DATA FOR THIS TASK =
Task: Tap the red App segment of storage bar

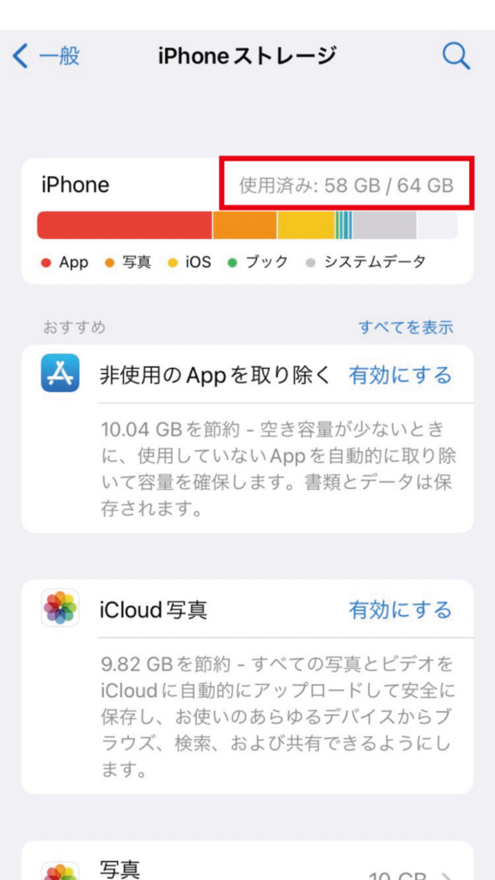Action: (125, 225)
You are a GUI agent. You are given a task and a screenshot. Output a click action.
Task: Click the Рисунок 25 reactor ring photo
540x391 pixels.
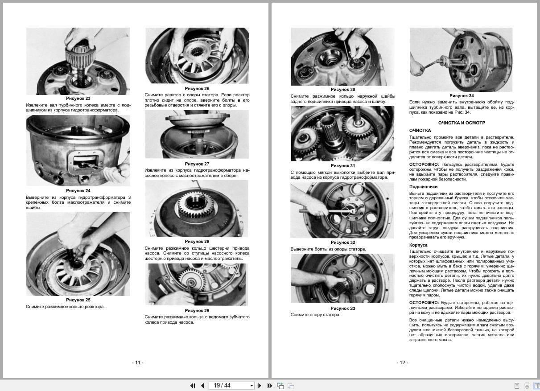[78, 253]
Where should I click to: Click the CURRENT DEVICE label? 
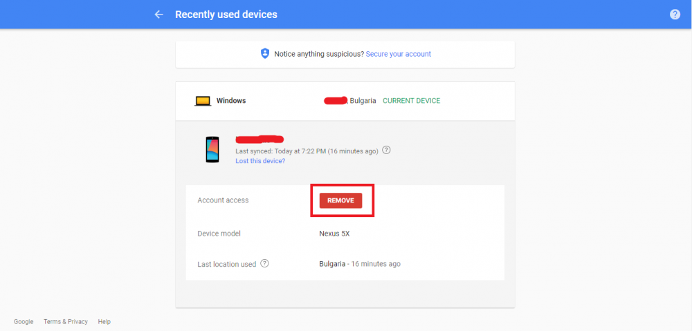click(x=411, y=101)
...
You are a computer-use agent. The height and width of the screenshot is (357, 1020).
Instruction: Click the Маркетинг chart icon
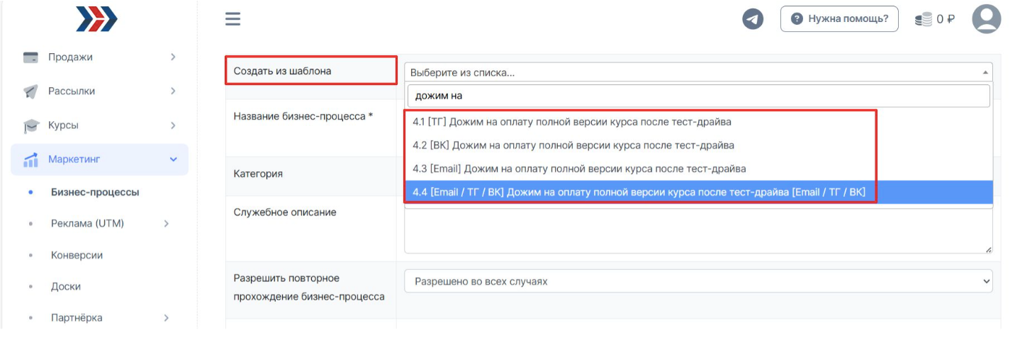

WHAT THE TASK ASKS = In the entries above, find every line holding the word "screenshot" and copy it out.

ANSWER TO THIS TASK =
You are a GUI agent. You are given a task and a screenshot. Output a click action.
You are a computer-use agent. The height and width of the screenshot is (357, 1020).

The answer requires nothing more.